TEXTAUSZUG:
►
Summa summarum ergibt sich das Bild einer Ego-Produktion, die von den Betreibern des Cafés auf die Beine gestellt wurde, um sich selbst ein Denkmal zu setzen. Nicht verboten, aber schlichtweg untauglich als ernstliche Dokumentation über die Entwicklung der Biker-/Clubszene und/oder der dazugehörenden Musik – staubtrocken und unspannend dargeboten, ohne interne Dramaturgie (die man ja auch bei einer Doku bewerkstelligen kann, wenn man sich Mühe gibt) und, schlicht und ergreifend, für Außenstehende ohne Reiz.

Bildqualität: Das (im Gegensatz zur Coverangabe nicht anamorphe) Bild ist in seiner Qualität schwankend, da Material aus drei Jahrzehnten, auf unterschiedlichstem, wenn auch konsequent sicher nicht besonders hochwertigem Material gedreht, zusammengewurstet wurde. Das bewegt sich halt auf dem Level einer typischen billigen TV-Produktion und reizt die technischen Möglichkeiten des Mediums schwerlich aus. Verschmutzungen und Defekte bleiben außen vor, der Kontrast ist in den neueren Aufnahmen okay, in älteren Sequenzen ausgangsmaterialbedingt schwächlich.
◄
DATENAUSZUG:
►
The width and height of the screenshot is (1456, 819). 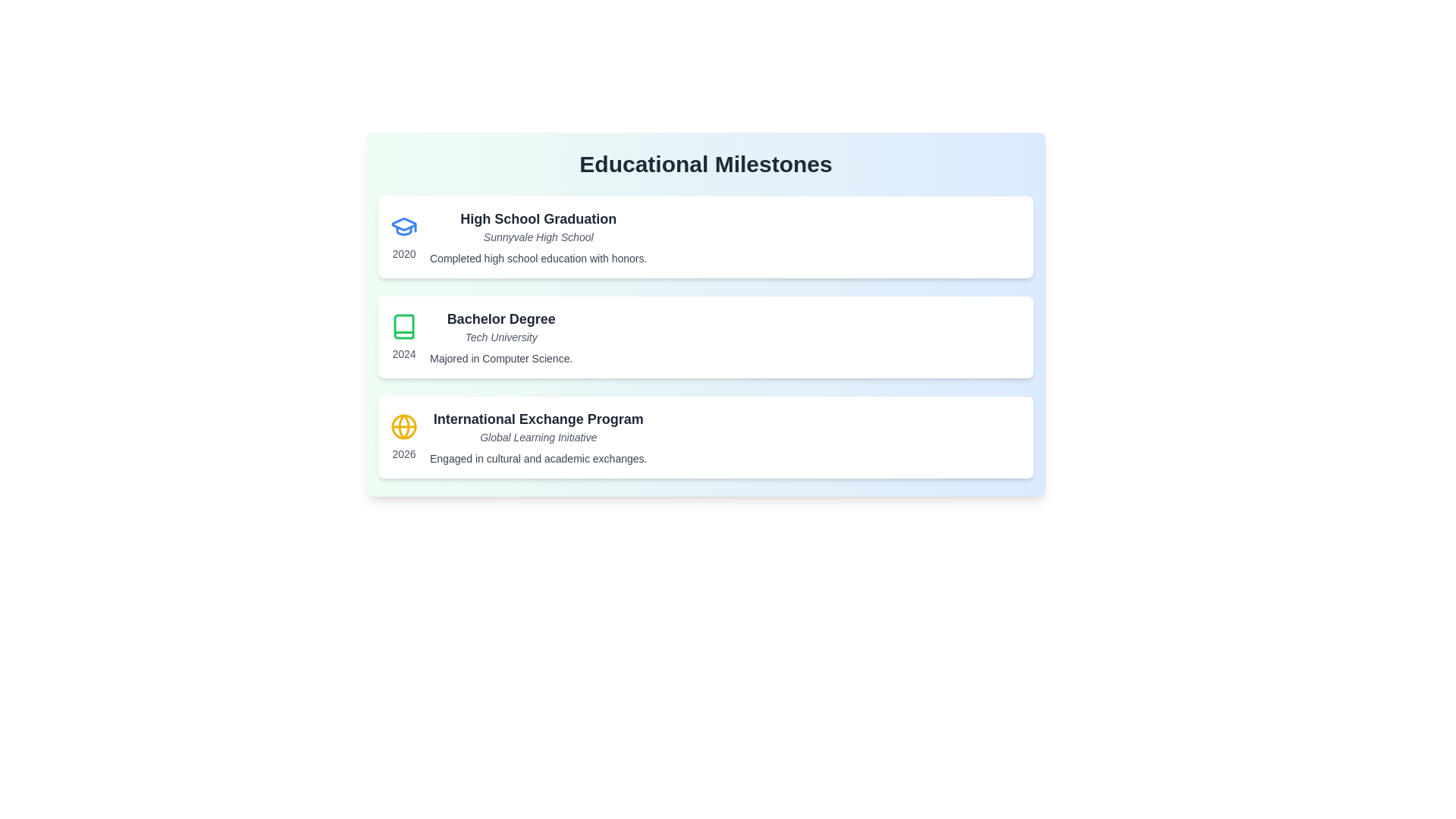 What do you see at coordinates (538, 458) in the screenshot?
I see `text element that states 'Engaged in cultural and academic exchanges.' positioned below 'Global Learning Initiative' in the 'International Exchange Program' section` at bounding box center [538, 458].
◄
ANGABEN ZUR AUFGABE: Knüpfen Sie an die DVD-Besprechung der Café-Dokumentation an und schreiben Sie sie im Anschluss an ihren letzten Satz weiter.

LÖSUNG DER AUFGABE:
Tonqualität: Der Stereoton ist größtenteils zweckmäßig, in manchen Interviewsequenzen verrauscht und verknarzt und insgesamt kaum dazu angetan, eine ordentliche Heimkinoanlage auszureizen.

Bonusmaterial: Der geneigte Konsument kann per Zusatzmaterial einen virtuellen Rundgang durch das Café erledigen, Outtakes goutieren, sich den Trailer zu Gemüte führen und das Impressum studieren. Ein Lob gibt’s für die schöne Aufmachung der Digipak-Verpackung.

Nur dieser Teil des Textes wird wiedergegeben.